Permanence for increased dependent care tax credit. The plan calls on Congress to make permanent the one-year Child and Dependent Care Tax Credit expansion enacted in the American Rescue Plan Act (ARPA). The law significantly enhances the value of the dependent care tax credit for 2021, making it fully refundable and increases the maximum credit percentage from 35% to 50%. In addition, the amount of expenses eligible for the credit is increased to $8,000 (from $3,000) for one qualifying individual and $16,000 (from $6,000) for two or more qualifying individuals (so the maximum credits would be $4,000 and $8,000). The credit gradually phases down to 20% for individuals with adjusted gross income (AGI) between $125,000 and $183,000, and completely phases out for individuals with AGI in excess of $438,000.

If made permanent by Congress, the expanded dependent care tax credit could become more attractive to many workers than electing to make pretax contributions to dependent care assistance programs (DCAPs), particularly if ARPA’s higher allowable DCAP contributions – up to $10,500 – for 2021 are allowed to expire. The president’s plan does not call for extending the higher DCAP amounts.

Permanence for expanded, increased ACA marketplace subsidies. ARPA’s two-year (2021 and 2022) expansion and increase of subsidies for ACA marketplace coverage would be made permanent under the plan. The administration estimates that making these changes permanent would help 4 million uninsured people gain coverage and reduce insurance costs for 9 million others. The plan, like ARPA, makes no changes to the ACA’s employer shared-responsibility requirements.

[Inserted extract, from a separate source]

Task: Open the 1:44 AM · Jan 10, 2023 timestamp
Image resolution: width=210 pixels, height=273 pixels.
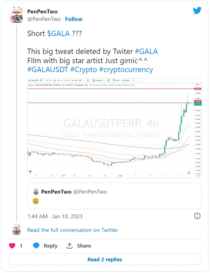Action: (x=55, y=216)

Tax increases proposed. Financing for the plan would come in part from tax increases on upper-income households and increased IRS enforcement of tax compliance. The top marginal income tax rate would increase from 37 percent to 39.6 percent (for 2020, this rate applies to individual single taxpayers with incomes greater than $518,400 ($622,050 for married couples filing jointly). The capital gains tax rate paid by millionaires would increase from 20 percent to 39.6 percent, matching the rate to be paid on ordinary income. The proposal would also require a capital gains tax on the increase in value (or “stepped up” basis) of inherited assets since the decedent first purchased them, though certain exemptions would apply.

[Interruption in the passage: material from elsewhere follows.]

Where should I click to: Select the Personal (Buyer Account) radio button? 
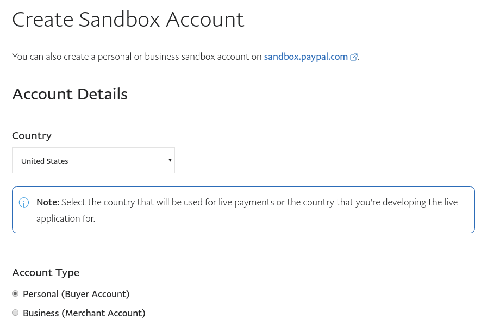point(15,293)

Tough fight ahead in Congress. Passing the president’s plan in a sharply divided Congress promises to be an uphill climb. There has been no sign of bipartisan support for its proposals, and Democrats are planning to use the budget reconciliation process that would skirt the risk of a Republican filibuster in the Senate. Under the reconciliation process, however, Democrats face daunting procedural challenges as well as a big political test in unifying the party with no votes to spare in the 50-50 Senate.